Articles like last week’s NYT piece, Teaching Work Values to Children of Wealth test my patience:
A whole coterie of experts has sprung up in the last few years to coach the children of affluence into the working world. Gibraltar offers classes in “financial life skills” that cover topics including saving, preventing debt and how money affects friendships. J. P. Morgan Private Bank offers what it calls “Next Generation Leadership” seminars.
This may seem unnecessary, unfair or worse to parents with fewer means and just as many concerns about their children’s futures. But the central issue for all parents is the same: how do you raise children who are productive?
I beg to differ.
I learned a strong work ethic, but not as some abstract value. I learned to earn enough money to buy my own clothes in high school, to pay my way through college and graduate school, to cough up the down payment for my first house years after friends had cashed their parents “gift” checks for their down payments, and now to support aged and nearly indigent parents. No one had to hire consultants to teach me those things — my parents taught me by showing me their empty pockets every day of their life, by sharing the single bathroom with their four children, by never, ever taking a vacation.
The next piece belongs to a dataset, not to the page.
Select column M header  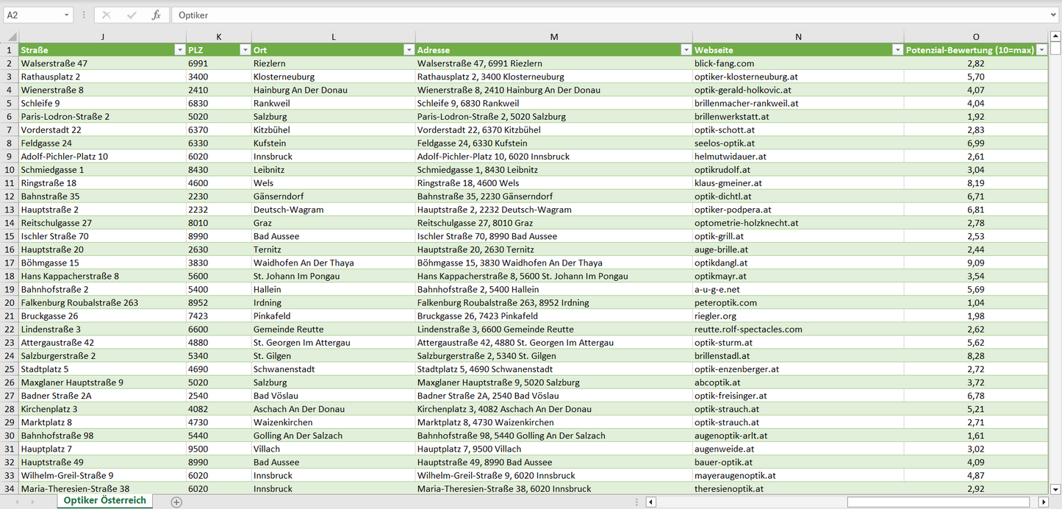[x=553, y=37]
I’d learn to be productive or I’d starve.
There really were no other choices.
I deeply resent this “we’re all just alike” language.
My students who are working themselves through college can’t find summer jobs this year.
But the daughter of the “chief executive of Gibraltar Private Bank” has been coached into landing a retail job that she doesn’t need so that her parents can atone for the first 18 years of her life in which she apparently learned nothing about the value of the many luxury goods in her life?
My parents would be appalled that any child had to learn the value of work via any means beyond actually working hard.
And they’d be furious that anyone would dismiss the vast economic and cultural differences between the parents of those coming very late to such lessons and themselves.
My parents hoped that their car would hold together long enough for them to drop me off at college.
Their “central issues” were about how little their “hours of hard work” yielded for them, not whether their children appreciated the “hours of hard work” that went into buying their luxury SUV.
I grow weary of the wealthy arguing that deep down inside, we’re all just alike.
Those who hire “work coaches” for their wealthy children should not have the final word on such things.
And I think that it’s worth asking why it seems important to them to assert otherwise.
“I’d learn to be productive or I’d starve.”
And this is why I sit silently through all the funny “first job” stories I hear at work and from DH’s family. When one becomes upper middle class after a life-time of being working class, it’s like a secret identity.
Hi Jane,
Just a quick note to say I’m extremely glad I found this blog. I’ll be following it from now on. My current blog is fairly new, but one of the issues I’d like to focus on is class limitations in the creative sphere. Correcting basic classist assumptions is the critical place to start, from any angle, and it’s very heartening to find people who are talking about this.